Assignment
I'd like every line from the material below that has "agent" in it.

Excerpted data

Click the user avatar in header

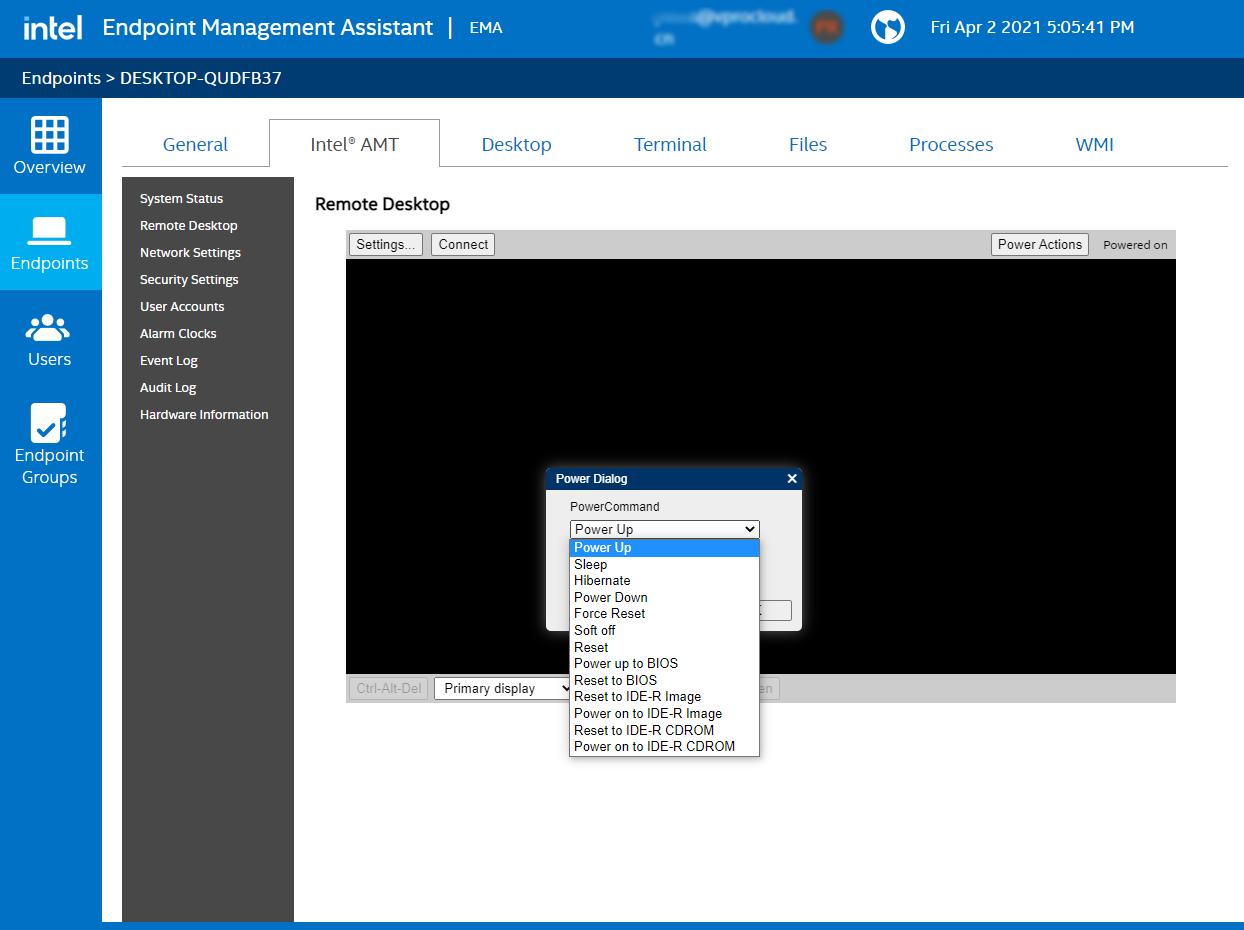(826, 28)
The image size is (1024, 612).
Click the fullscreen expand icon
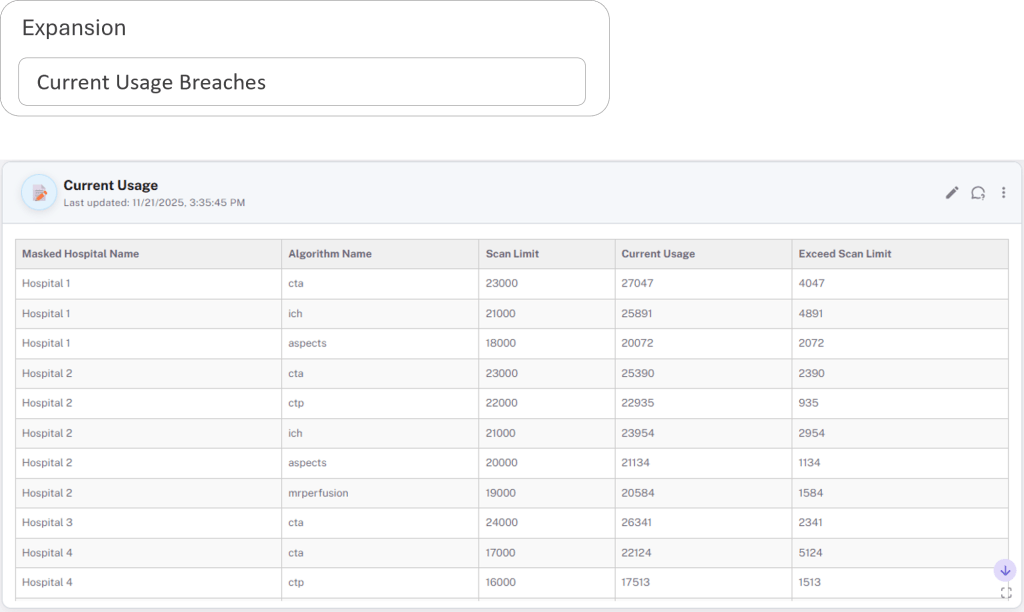[1005, 593]
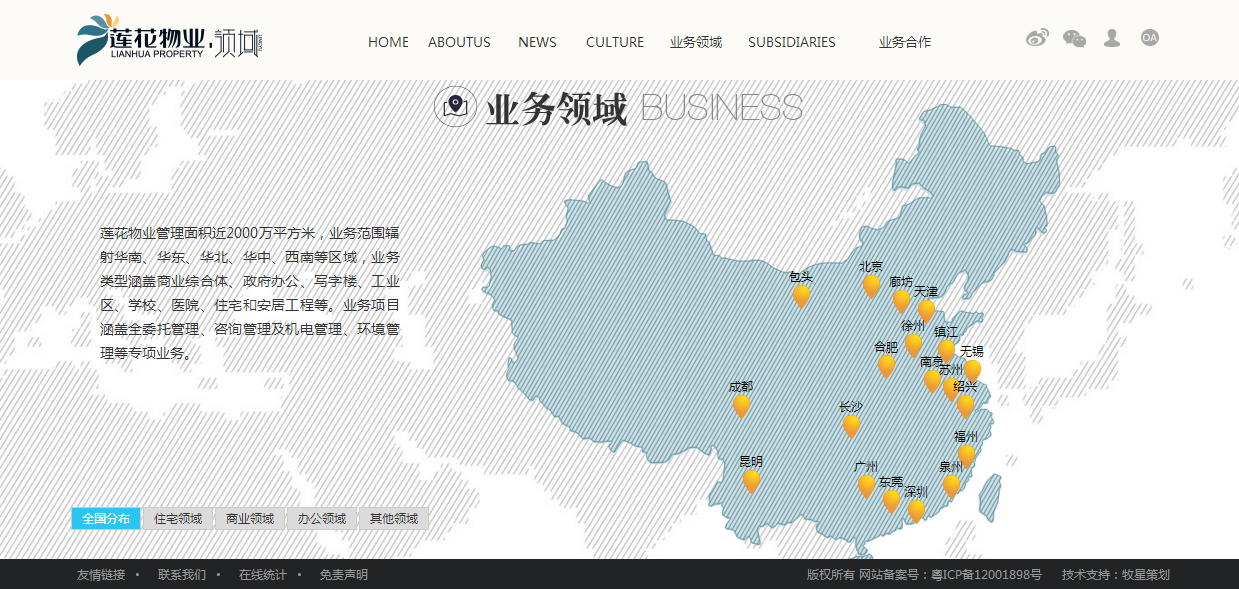Switch to the 住宅领域 tab
Viewport: 1239px width, 589px height.
pyautogui.click(x=180, y=518)
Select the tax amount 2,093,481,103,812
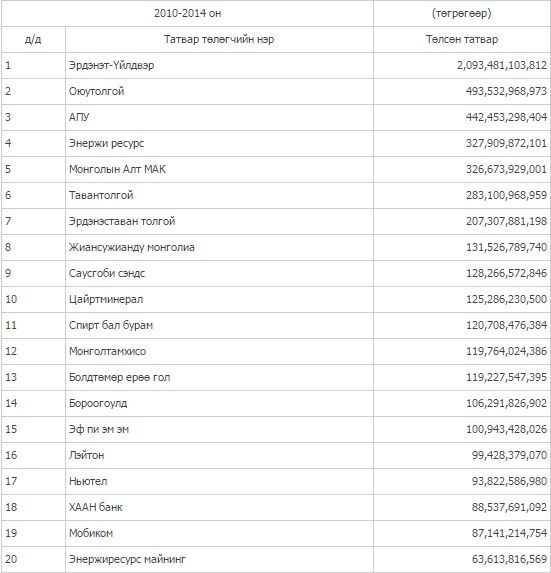The height and width of the screenshot is (573, 551). click(x=502, y=65)
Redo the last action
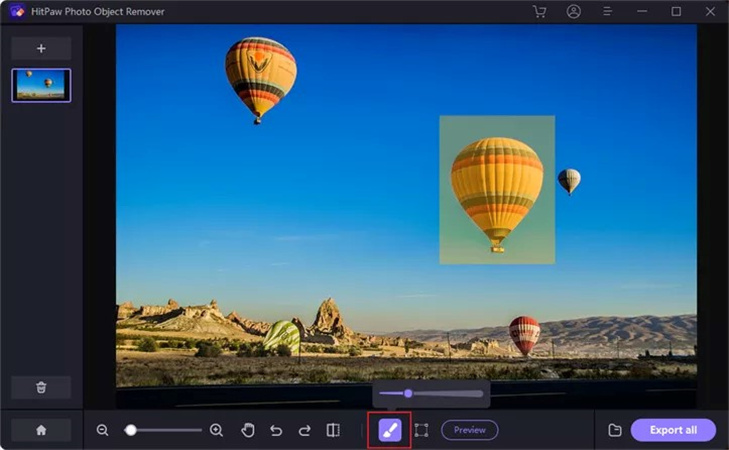The width and height of the screenshot is (729, 450). point(304,430)
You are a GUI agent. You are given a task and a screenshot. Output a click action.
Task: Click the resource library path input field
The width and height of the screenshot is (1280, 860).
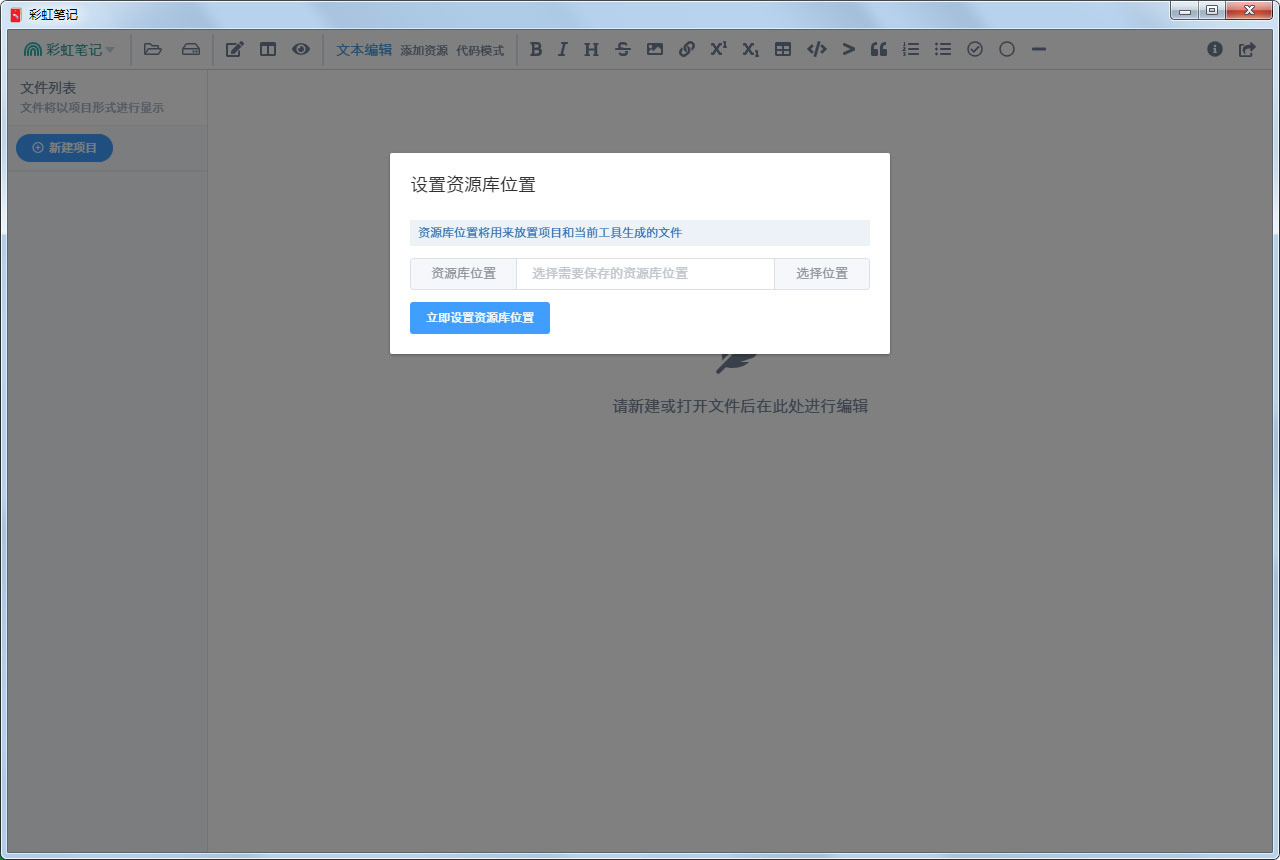pos(645,274)
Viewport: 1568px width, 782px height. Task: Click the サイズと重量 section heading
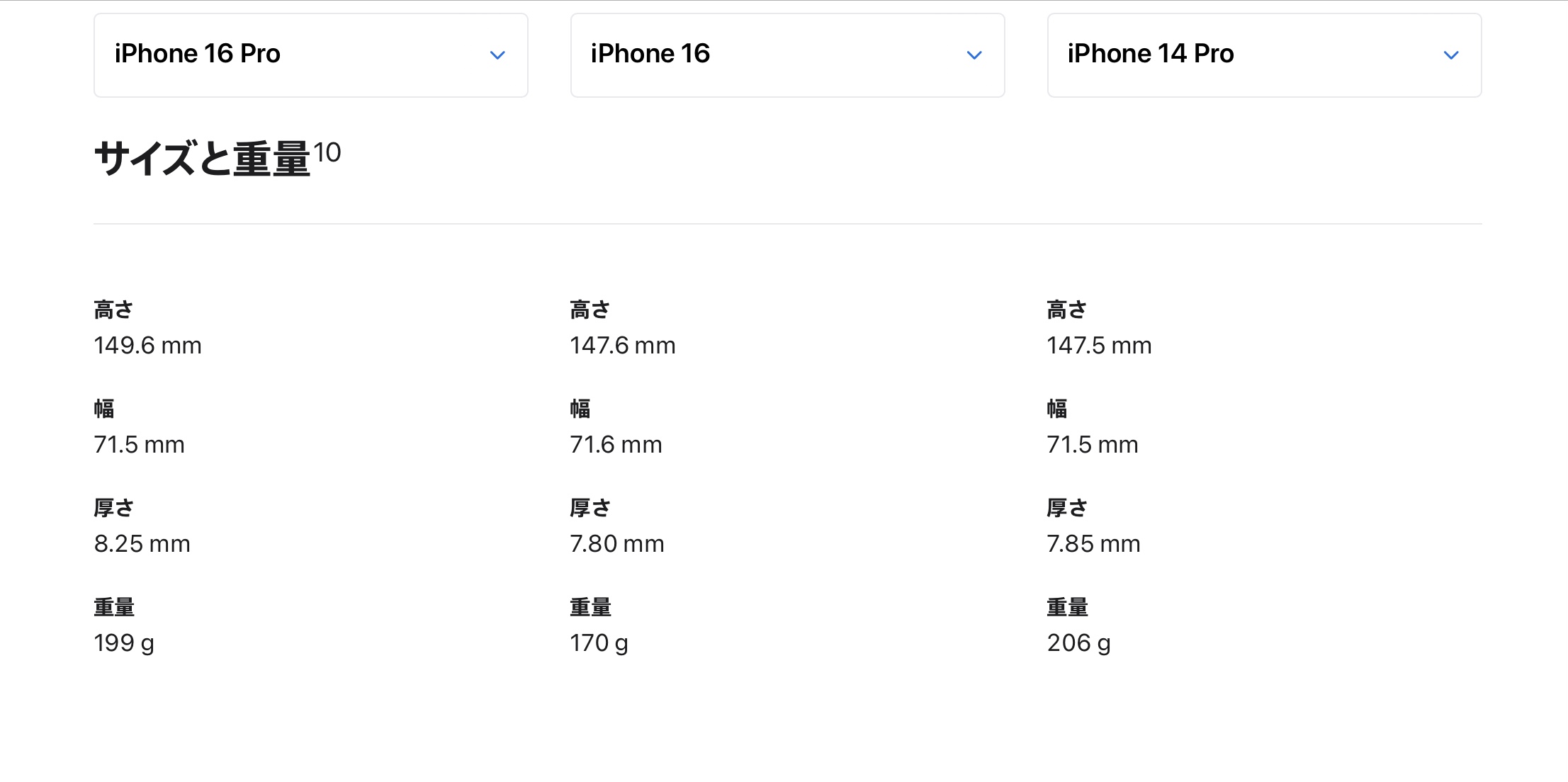click(202, 159)
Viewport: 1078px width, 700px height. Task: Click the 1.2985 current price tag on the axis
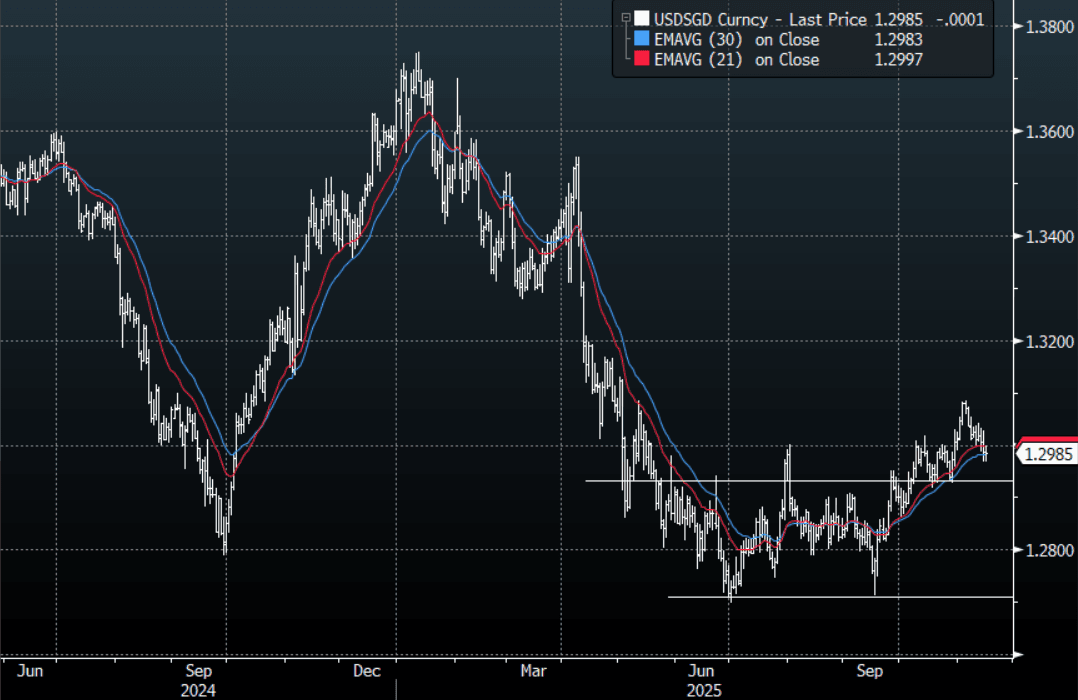[x=1045, y=455]
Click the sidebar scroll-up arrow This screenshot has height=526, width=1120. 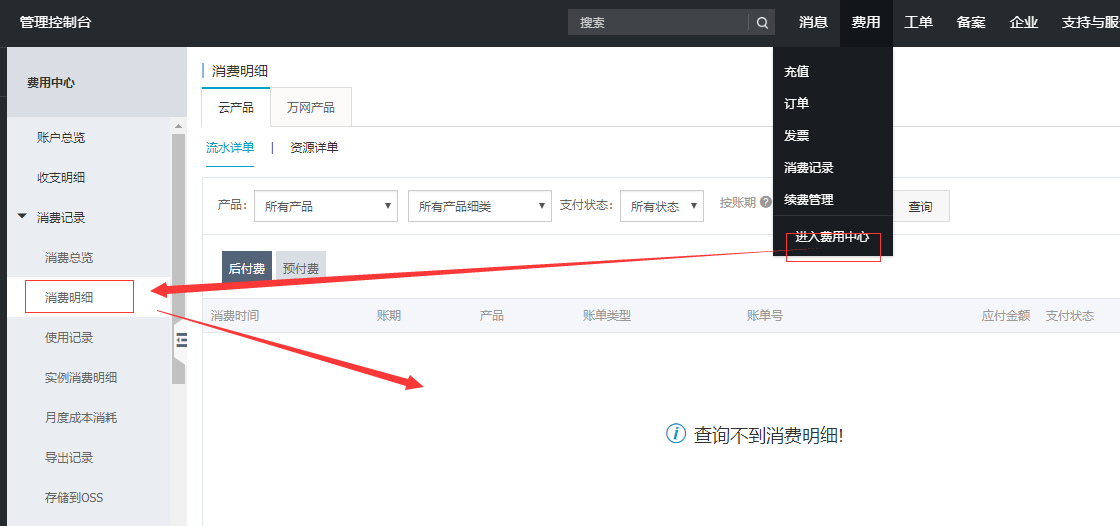pyautogui.click(x=179, y=127)
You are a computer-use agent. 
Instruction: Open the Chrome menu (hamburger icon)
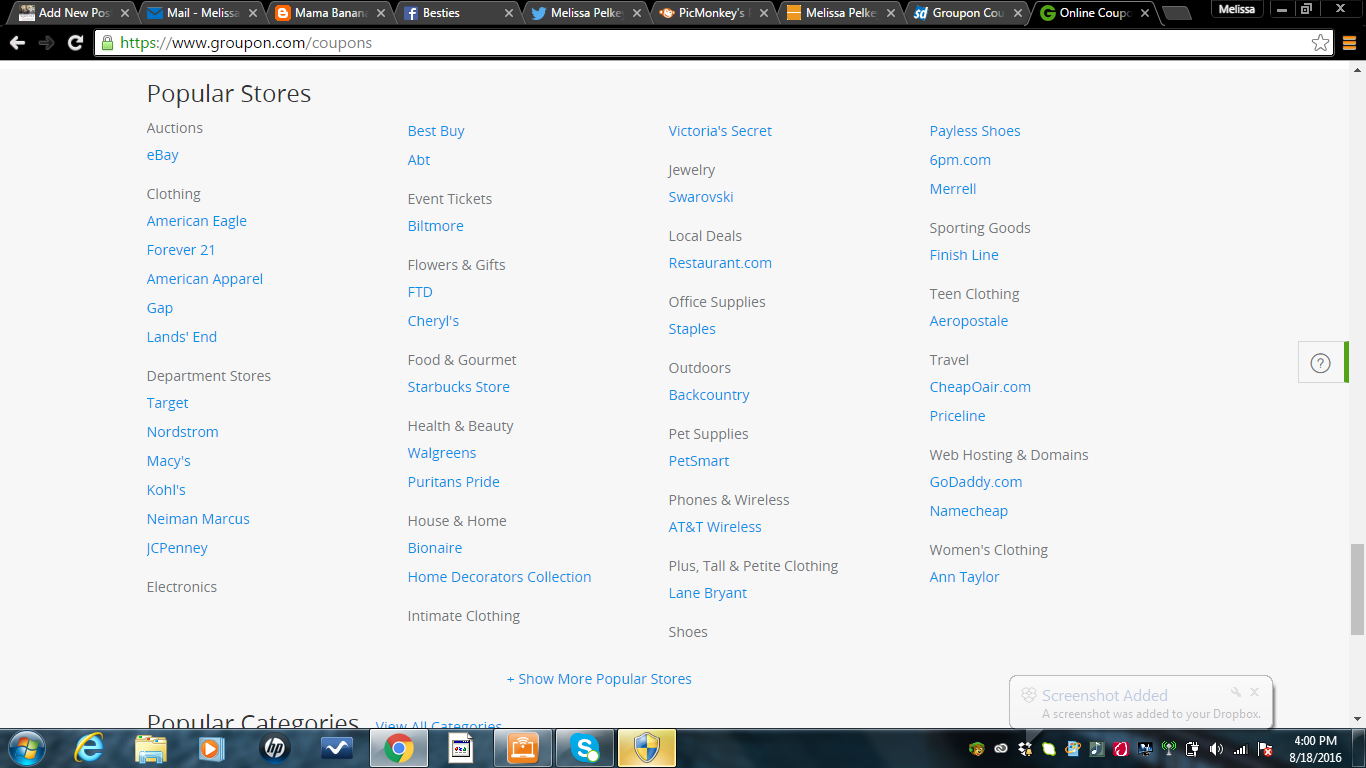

Exercise answer
You are a GUI agent. You are given a task and a screenshot. Output a click action.
You are a computer-use agent. 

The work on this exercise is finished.